▶ _Exercise brief_
Rewrite the data below, substituting "desktop automation agent" for every occurrence of "computer-use agent" and leaving all other text unchanged.

— BEGIN —

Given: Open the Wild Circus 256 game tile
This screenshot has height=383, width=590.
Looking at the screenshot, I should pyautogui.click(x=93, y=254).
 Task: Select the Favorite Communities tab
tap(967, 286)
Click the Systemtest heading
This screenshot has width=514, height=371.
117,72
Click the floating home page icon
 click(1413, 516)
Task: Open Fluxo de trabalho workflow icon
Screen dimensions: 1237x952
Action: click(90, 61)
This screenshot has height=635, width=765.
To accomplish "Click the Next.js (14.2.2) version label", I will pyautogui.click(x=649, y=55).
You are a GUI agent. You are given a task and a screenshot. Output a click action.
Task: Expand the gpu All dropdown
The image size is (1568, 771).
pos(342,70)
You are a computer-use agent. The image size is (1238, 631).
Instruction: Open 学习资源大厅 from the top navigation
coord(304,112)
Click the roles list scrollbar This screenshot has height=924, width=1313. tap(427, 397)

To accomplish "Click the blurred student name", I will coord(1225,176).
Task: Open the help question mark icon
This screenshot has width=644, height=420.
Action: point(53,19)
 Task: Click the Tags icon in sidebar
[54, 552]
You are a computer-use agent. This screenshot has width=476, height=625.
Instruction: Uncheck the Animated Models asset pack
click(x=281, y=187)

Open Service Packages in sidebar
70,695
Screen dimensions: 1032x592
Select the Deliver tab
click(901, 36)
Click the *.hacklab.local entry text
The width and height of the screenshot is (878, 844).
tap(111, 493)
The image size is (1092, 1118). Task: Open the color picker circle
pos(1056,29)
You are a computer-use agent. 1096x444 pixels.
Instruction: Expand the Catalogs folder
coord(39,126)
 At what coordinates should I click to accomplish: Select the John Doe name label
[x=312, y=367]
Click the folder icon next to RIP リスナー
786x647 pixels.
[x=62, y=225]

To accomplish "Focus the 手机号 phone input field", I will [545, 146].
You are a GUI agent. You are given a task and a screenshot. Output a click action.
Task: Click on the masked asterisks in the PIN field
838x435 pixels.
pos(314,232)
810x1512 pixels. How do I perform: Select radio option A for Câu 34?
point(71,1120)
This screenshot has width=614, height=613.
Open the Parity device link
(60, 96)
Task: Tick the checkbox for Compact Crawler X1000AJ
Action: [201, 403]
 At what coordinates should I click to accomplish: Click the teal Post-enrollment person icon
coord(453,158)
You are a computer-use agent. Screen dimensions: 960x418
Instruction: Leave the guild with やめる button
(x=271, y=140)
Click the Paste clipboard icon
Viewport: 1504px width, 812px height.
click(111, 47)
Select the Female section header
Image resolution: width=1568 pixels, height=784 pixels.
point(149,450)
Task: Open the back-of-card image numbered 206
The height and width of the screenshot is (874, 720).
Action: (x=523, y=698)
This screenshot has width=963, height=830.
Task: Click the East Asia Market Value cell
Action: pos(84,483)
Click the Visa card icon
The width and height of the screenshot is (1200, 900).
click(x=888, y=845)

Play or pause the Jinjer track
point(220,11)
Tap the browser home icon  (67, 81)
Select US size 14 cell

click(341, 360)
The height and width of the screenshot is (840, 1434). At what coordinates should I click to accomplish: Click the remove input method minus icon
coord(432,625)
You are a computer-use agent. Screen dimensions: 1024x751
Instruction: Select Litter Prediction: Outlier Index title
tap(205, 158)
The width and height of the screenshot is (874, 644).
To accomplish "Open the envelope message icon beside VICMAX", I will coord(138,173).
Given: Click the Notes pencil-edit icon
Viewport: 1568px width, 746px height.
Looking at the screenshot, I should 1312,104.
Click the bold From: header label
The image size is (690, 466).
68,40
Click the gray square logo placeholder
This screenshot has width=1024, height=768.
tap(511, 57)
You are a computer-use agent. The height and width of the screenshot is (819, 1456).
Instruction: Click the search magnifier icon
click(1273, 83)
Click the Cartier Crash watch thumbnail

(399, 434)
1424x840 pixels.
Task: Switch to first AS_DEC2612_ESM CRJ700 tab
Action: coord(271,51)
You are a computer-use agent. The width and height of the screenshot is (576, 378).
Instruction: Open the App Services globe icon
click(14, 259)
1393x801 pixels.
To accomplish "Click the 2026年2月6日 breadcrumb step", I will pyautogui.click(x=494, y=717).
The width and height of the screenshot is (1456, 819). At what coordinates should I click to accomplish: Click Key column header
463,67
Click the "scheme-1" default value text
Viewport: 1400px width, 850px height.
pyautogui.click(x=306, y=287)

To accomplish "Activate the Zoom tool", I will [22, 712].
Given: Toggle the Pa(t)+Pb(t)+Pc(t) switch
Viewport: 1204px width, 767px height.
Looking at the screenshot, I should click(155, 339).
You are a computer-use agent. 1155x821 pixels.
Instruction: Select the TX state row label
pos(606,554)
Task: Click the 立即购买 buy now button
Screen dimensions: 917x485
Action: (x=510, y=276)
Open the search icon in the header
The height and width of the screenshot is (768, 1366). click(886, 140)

— END —

▶ _Response to this exercise_
Given: Open the Wild Circus 256 game tile
This screenshot has height=383, width=590.
Looking at the screenshot, I should pyautogui.click(x=93, y=254).
 Task: Select the Favorite Communities tab
tap(967, 286)
Click the Systemtest heading
This screenshot has width=514, height=371.
117,72
Click the floating home page icon
 click(1413, 516)
Task: Open Fluxo de trabalho workflow icon
Screen dimensions: 1237x952
Action: click(90, 61)
This screenshot has height=635, width=765.
To accomplish "Click the Next.js (14.2.2) version label", I will pyautogui.click(x=649, y=55).
You are a GUI agent. You are given a task and a screenshot. Output a click action.
Task: Expand the gpu All dropdown
The image size is (1568, 771).
pos(342,70)
You are a desktop automation agent. The image size is (1238, 631).
Instruction: Open 学习资源大厅 from the top navigation
coord(304,112)
Click the roles list scrollbar This screenshot has height=924, width=1313. tap(427, 397)

To accomplish "Click the blurred student name", I will coord(1225,176).
Task: Open the help question mark icon
This screenshot has width=644, height=420.
Action: point(53,19)
 Task: Click the Tags icon in sidebar
[54, 552]
You are a desktop automation agent. This screenshot has width=476, height=625.
Instruction: Uncheck the Animated Models asset pack
click(x=281, y=187)

Open Service Packages in sidebar
70,695
Screen dimensions: 1032x592
Select the Deliver tab
click(901, 36)
Click the *.hacklab.local entry text
The width and height of the screenshot is (878, 844).
tap(111, 493)
The image size is (1092, 1118). Task: Open the color picker circle
pos(1056,29)
You are a desktop automation agent. 1096x444 pixels.
Instruction: Expand the Catalogs folder
coord(39,126)
 At what coordinates should I click to accomplish: Select the John Doe name label
[x=312, y=367]
Click the folder icon next to RIP リスナー
786x647 pixels.
[x=62, y=225]

To accomplish "Focus the 手机号 phone input field", I will [545, 146].
You are a GUI agent. You are given a task and a screenshot. Output a click action.
Task: Click on the masked asterisks in the PIN field
838x435 pixels.
pos(314,232)
810x1512 pixels. How do I perform: Select radio option A for Câu 34?
point(71,1120)
This screenshot has width=614, height=613.
Open the Parity device link
(60, 96)
Task: Tick the checkbox for Compact Crawler X1000AJ
Action: [201, 403]
 At what coordinates should I click to accomplish: Click the teal Post-enrollment person icon
coord(453,158)
You are a desktop automation agent. Screen dimensions: 960x418
Instruction: Leave the guild with やめる button
(x=271, y=140)
Click the Paste clipboard icon
Viewport: 1504px width, 812px height.
click(111, 47)
Select the Female section header
Image resolution: width=1568 pixels, height=784 pixels.
point(149,450)
Task: Open the back-of-card image numbered 206
The height and width of the screenshot is (874, 720).
Action: (x=523, y=698)
This screenshot has width=963, height=830.
Task: Click the East Asia Market Value cell
Action: pos(84,483)
Click the Visa card icon
The width and height of the screenshot is (1200, 900).
click(x=888, y=845)

Play or pause the Jinjer track
point(220,11)
Tap the browser home icon  (67, 81)
Select US size 14 cell

click(341, 360)
The height and width of the screenshot is (840, 1434). At what coordinates should I click to accomplish: Click the remove input method minus icon
coord(432,625)
You are a desktop automation agent. Screen dimensions: 1024x751
Instruction: Select Litter Prediction: Outlier Index title
tap(205, 158)
The width and height of the screenshot is (874, 644).
To accomplish "Open the envelope message icon beside VICMAX", I will coord(138,173).
Given: Click the Notes pencil-edit icon
Viewport: 1568px width, 746px height.
Looking at the screenshot, I should 1312,104.
Click the bold From: header label
The image size is (690, 466).
68,40
Click the gray square logo placeholder
This screenshot has width=1024, height=768.
tap(511, 57)
You are a desktop automation agent. The height and width of the screenshot is (819, 1456).
Instruction: Click the search magnifier icon
click(1273, 83)
Click the Cartier Crash watch thumbnail

(399, 434)
1424x840 pixels.
Task: Switch to first AS_DEC2612_ESM CRJ700 tab
Action: coord(271,51)
You are a desktop automation agent. The width and height of the screenshot is (576, 378).
Instruction: Open the App Services globe icon
click(14, 259)
1393x801 pixels.
To accomplish "Click the 2026年2月6日 breadcrumb step", I will pyautogui.click(x=494, y=717).
The width and height of the screenshot is (1456, 819). At what coordinates should I click to accomplish: Click Key column header
463,67
Click the "scheme-1" default value text
Viewport: 1400px width, 850px height.
pyautogui.click(x=306, y=287)

To accomplish "Activate the Zoom tool", I will [22, 712].
Given: Toggle the Pa(t)+Pb(t)+Pc(t) switch
Viewport: 1204px width, 767px height.
Looking at the screenshot, I should click(155, 339).
You are a desktop automation agent. 1155x821 pixels.
Instruction: Select the TX state row label
pos(606,554)
Task: Click the 立即购买 buy now button
Screen dimensions: 917x485
Action: (x=510, y=276)
Open the search icon in the header
The height and width of the screenshot is (768, 1366). click(886, 140)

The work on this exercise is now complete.